Extract
»»

Perhaps you recall a television show called Meeting of Minds where Steve Allen would interview actors playing famous figures from history. Most often Allen’s “guests” lived in different periods and places and couldn’t possibly have known one another during their actual lifetimes.

GOLF at Circle Theatre reminds me of that old TV program. It’s a fascinating experiment that perhaps bites off more than it can chew. Two pairs of lovers relate in a haunting, historical, yet ultimately unfulfilling drama.

Written by award-winning poet Susan Hahn and directed by Ann Filmer, GOLF is chock full of imagery and symbolism. The game becomes a metaphor for the rules of love and the horrors of war. Such literary devices are the nuts and bolts of poetry and they can create sparks on the page, but not necessarily on stage. The golf imagery seems especially belabored.

There are too many ideas, too many themes. The non-linear storyline jumps back and forth between two world wars. The result is a certain blurriness and disorientation.

The play has two female protagonists”the famous fashion designer Coco Chanel (Mierka Girten) and Eva Braun (Cat Dean), Hitler’s mistress. Both are drawn to powerful warriors, yet choose different coping strategies.

««

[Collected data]
»»

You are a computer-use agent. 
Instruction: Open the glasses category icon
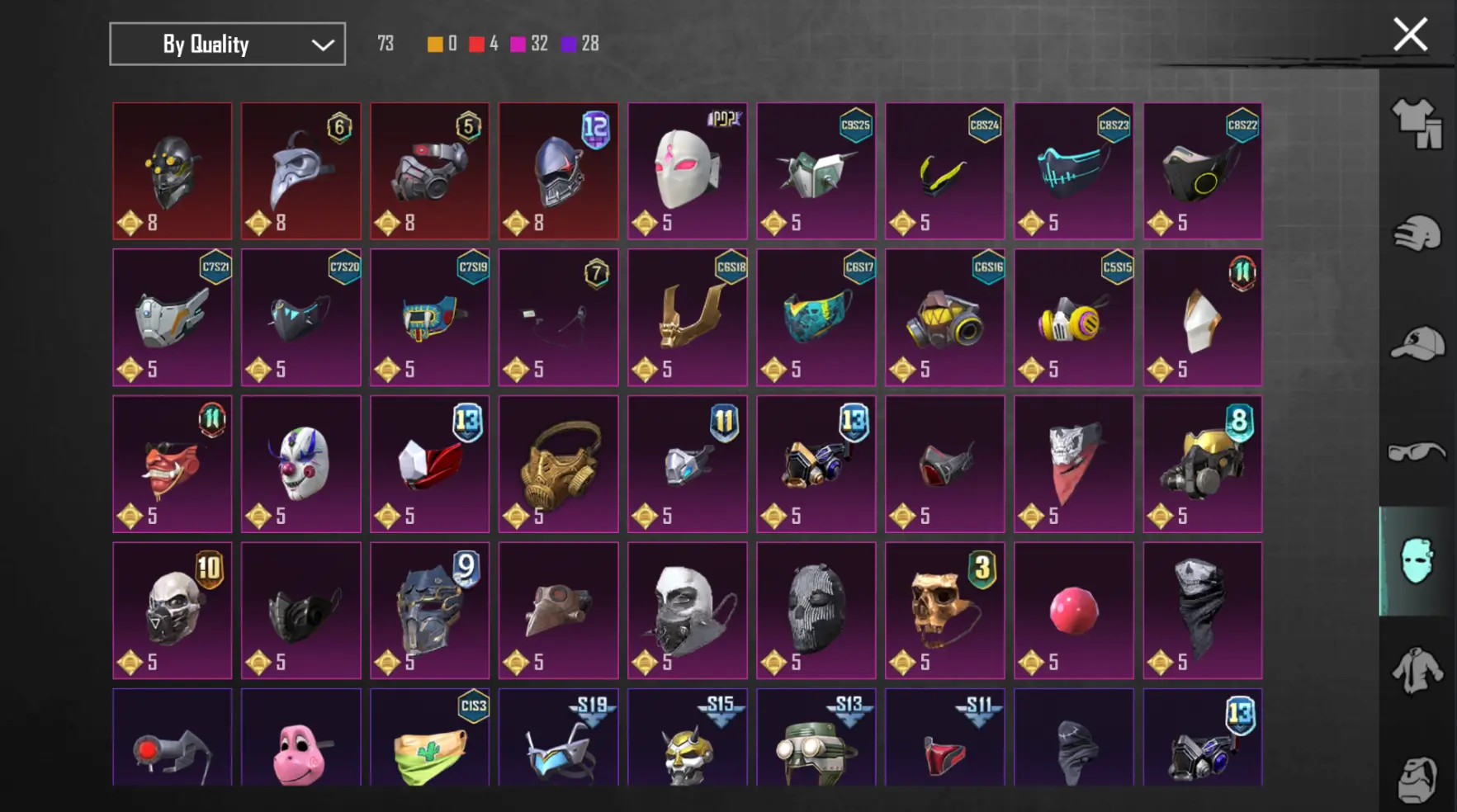tap(1417, 452)
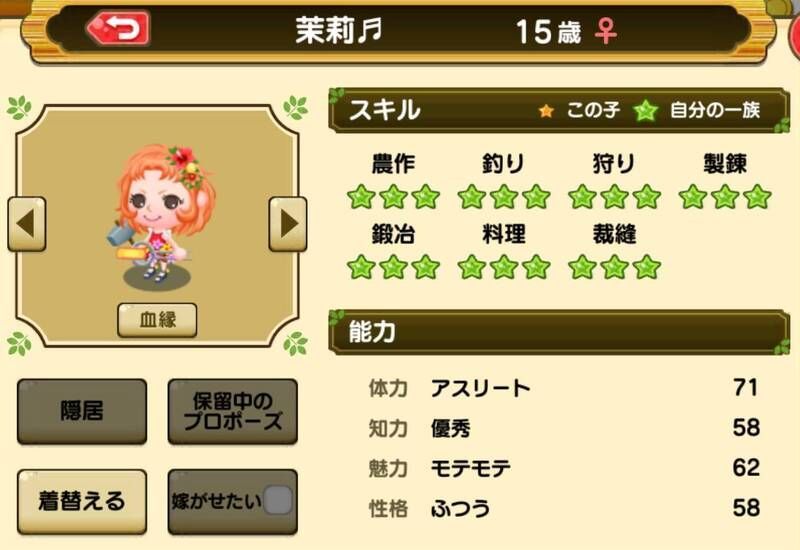Tap the 着替える change clothes button
The height and width of the screenshot is (550, 800).
coord(82,501)
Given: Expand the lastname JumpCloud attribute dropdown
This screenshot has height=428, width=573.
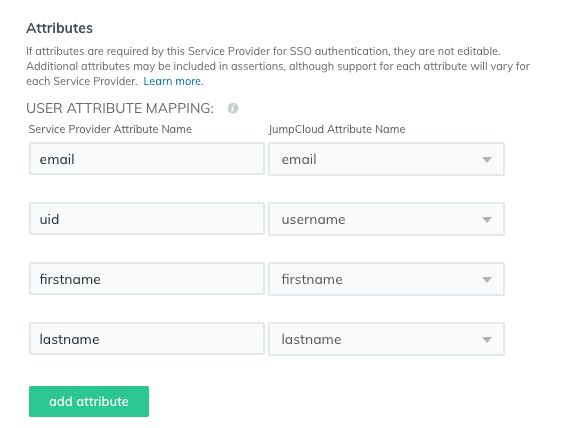Looking at the screenshot, I should (x=387, y=339).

««

Work required
Please carry on the review of GOLF at Circle Theatre, starting right after its last sentence. The items are separate material, apart from the review.

Task output
Braun (1912-1945) was Mrs. Hitler for only one day. Portrayed by most historians as a passive bimbo, she offered her beloved Fuehrer total devotion and submission. The pair rarely appeared in public together”few Germans even knew of her existence”yet her loyalty never flagged. Against Hitler’s order, she chose to remain with him to the very end. To reward her, he married his longtime mistress in his underground bunker deep beneath Berlin. The newlyweds committed suicide the next day.

The play is filtered through the point of view of Chanel (1883-1971). Known for her timeless suits, signature “little black dress,” and Chanel No. 5 fragrance, she was shrewd, chic and cutting edge. The clothes she created not only changed the way women looked but how they looked at themselves.

I’m almost certain Braun and Chanel never met. Realistically, how could their paths cross? Braun was secluded in Germany far from Chanel’s Parisian fashion empire. But it’s always exciting to imagine what might have been.

Eva initially visits Coco’s shop as a customer but soon the lonely girl who spends most of her time awaiting her lover’s further instructions calls Chanel her friend. It’s an inspired pairing: a liberated woman of the world and a naïve, hopeless romantic who travels by train with the curtains drawn so as not to see “what is going on.”

Though the two women’s lovers are not identified in the program, Chanel’s grand passion was Arthur Capel, portrayed by Josh Odor. There’s little in the script or acting to suggest this British gentleman is a prominent socialite and a polo player with a vast number of mistresses. He’s like a next-door neighbor on some drab sitcom. Odor and Girten lack chemistry and their relationship is vaguely delineated.

Gene Cordon plays Braun’s lover, who we assume to be Hitler. Both men”Odor and Cordon”seem miscast. Each comes off too American; the Nazi even sounds Midwestern. He’s much scarier before he speaks. We get no sense of what attracts Braun to this monster. For a girl hooked on romance novelettes and Cary Grant and Clark Gable movies, there had to be something other than power and brutality to win her devotion.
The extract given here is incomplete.